Medical malpractice plaintiffs challenging the constitutionality of a Texas law limiting noneconomic damages filed a memorandum opposing a motion to intervene by the Texas Hospital Association today, written by CCL's Robert S. Peck.

    The THA argues that because the individual plaintiffs were joined by two groups, Texas Watch and the National Medical Malpractice Advocacy Association, two organizations whose members include individual medical malpractice plaintiffs, it should be allowed to become a defendant in the case to provide opposing views as a advocacy organization.

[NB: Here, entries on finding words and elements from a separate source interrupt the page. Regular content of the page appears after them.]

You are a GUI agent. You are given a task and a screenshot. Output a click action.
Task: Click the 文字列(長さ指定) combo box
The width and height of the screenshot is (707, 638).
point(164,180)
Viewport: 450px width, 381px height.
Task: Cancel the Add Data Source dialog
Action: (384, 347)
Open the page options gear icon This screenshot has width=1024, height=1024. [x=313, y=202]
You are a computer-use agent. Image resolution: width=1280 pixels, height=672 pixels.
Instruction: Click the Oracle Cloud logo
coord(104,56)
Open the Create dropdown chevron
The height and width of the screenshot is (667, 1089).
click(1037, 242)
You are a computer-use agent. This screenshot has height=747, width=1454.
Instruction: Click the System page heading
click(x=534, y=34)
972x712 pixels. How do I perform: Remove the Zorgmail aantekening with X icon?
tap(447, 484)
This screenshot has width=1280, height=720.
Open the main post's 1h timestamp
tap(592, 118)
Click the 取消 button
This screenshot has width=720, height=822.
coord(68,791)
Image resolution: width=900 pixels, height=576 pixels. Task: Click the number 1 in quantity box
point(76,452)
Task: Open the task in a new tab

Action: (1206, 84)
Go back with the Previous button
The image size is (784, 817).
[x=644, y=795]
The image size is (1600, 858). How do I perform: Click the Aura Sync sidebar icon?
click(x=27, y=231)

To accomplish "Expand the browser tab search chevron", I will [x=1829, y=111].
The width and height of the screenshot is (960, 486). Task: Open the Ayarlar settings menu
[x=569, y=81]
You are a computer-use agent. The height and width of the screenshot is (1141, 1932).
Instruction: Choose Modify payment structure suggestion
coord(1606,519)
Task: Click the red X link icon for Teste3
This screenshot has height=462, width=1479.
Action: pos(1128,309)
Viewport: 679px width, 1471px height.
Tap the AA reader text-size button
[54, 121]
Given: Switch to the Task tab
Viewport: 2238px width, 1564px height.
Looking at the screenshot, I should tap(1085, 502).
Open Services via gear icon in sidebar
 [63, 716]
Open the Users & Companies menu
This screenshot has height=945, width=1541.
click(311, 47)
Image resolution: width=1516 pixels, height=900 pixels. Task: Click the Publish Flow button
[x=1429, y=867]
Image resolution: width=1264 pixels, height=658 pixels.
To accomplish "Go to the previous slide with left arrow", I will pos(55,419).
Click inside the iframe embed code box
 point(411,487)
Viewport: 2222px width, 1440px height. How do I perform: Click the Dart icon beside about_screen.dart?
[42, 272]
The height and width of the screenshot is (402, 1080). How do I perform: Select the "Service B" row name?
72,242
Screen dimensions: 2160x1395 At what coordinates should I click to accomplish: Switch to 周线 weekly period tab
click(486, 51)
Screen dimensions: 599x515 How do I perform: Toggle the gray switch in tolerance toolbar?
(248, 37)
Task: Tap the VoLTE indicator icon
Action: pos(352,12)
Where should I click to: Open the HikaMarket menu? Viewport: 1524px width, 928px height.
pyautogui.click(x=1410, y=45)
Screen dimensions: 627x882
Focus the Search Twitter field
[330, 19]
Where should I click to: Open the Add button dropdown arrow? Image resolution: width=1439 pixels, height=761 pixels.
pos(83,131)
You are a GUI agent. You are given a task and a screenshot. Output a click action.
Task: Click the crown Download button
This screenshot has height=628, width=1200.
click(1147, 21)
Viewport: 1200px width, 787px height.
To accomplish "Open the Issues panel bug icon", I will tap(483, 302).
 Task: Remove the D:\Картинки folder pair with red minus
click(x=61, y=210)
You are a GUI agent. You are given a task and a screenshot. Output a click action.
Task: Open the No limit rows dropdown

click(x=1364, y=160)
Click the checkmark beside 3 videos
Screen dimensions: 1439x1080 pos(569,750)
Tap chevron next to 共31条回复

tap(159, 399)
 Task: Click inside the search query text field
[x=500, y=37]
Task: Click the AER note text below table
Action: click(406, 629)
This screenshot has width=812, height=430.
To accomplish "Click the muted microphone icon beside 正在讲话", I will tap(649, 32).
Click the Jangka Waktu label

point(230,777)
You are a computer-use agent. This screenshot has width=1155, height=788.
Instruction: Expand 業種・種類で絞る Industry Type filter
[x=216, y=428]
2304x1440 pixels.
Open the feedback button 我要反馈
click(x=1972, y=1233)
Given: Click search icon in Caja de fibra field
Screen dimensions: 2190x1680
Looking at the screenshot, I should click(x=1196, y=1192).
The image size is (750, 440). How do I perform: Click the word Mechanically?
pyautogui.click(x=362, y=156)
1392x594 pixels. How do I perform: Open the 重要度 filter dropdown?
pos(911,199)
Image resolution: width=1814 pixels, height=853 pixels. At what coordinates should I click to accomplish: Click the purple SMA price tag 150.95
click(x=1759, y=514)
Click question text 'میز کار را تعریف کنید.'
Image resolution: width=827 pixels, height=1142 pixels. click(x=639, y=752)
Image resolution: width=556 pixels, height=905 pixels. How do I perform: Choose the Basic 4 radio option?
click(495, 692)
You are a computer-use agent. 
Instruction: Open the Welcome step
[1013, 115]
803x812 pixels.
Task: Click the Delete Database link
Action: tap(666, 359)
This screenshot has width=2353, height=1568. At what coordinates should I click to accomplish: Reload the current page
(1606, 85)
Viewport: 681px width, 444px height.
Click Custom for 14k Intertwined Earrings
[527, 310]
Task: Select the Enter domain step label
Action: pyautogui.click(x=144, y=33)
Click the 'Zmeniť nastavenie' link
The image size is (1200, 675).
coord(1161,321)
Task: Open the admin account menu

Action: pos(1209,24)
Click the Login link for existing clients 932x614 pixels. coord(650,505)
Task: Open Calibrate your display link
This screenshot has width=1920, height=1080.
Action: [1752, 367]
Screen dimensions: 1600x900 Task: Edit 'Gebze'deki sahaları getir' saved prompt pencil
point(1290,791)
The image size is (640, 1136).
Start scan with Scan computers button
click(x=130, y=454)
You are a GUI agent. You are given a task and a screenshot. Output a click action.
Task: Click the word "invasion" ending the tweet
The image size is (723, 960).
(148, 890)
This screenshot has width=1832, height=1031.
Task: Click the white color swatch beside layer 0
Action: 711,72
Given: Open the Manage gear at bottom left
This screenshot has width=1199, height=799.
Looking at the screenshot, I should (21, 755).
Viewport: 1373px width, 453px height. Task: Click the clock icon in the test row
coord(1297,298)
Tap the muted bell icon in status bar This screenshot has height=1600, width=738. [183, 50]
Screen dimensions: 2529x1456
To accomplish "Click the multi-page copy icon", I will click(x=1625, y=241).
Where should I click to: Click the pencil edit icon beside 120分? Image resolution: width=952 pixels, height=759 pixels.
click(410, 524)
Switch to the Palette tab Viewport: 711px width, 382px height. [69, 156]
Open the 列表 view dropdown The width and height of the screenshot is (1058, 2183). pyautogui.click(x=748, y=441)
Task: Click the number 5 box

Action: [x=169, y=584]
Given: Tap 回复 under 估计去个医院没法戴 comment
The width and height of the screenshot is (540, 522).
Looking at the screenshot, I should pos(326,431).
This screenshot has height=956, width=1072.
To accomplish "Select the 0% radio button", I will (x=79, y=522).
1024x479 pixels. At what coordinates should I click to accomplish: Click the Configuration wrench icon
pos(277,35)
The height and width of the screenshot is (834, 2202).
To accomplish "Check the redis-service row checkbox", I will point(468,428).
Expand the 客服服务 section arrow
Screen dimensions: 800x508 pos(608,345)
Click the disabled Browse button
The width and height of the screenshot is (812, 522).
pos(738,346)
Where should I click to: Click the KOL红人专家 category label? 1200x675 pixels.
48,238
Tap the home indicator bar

     The CCL memorandum argues that THA makes a potential case for amicus status but does not qualify to become a party, taking discovery, putting on evidence, and otherwise adding to and complicating the proceedings. The statute is already being defended by a multitude of health-care providers who will likely be joined by the Texas Attorney General's office, which is obliged to defend the statute. The opposition to intervention further states that the THA has not identified any claims or defenses it uniquely brings that have common facts or law to those already in the case, as evidenced by the vanilla answer it proposed filing that contained no affirmative defenses. A second requirement THA failed to meet is that they must show that the statute is inadequately defended. The THA motion makes no attempt to do so.

     The case, Winnett v. Frank, is pending in the U.S. District Court for the Western District of Texas.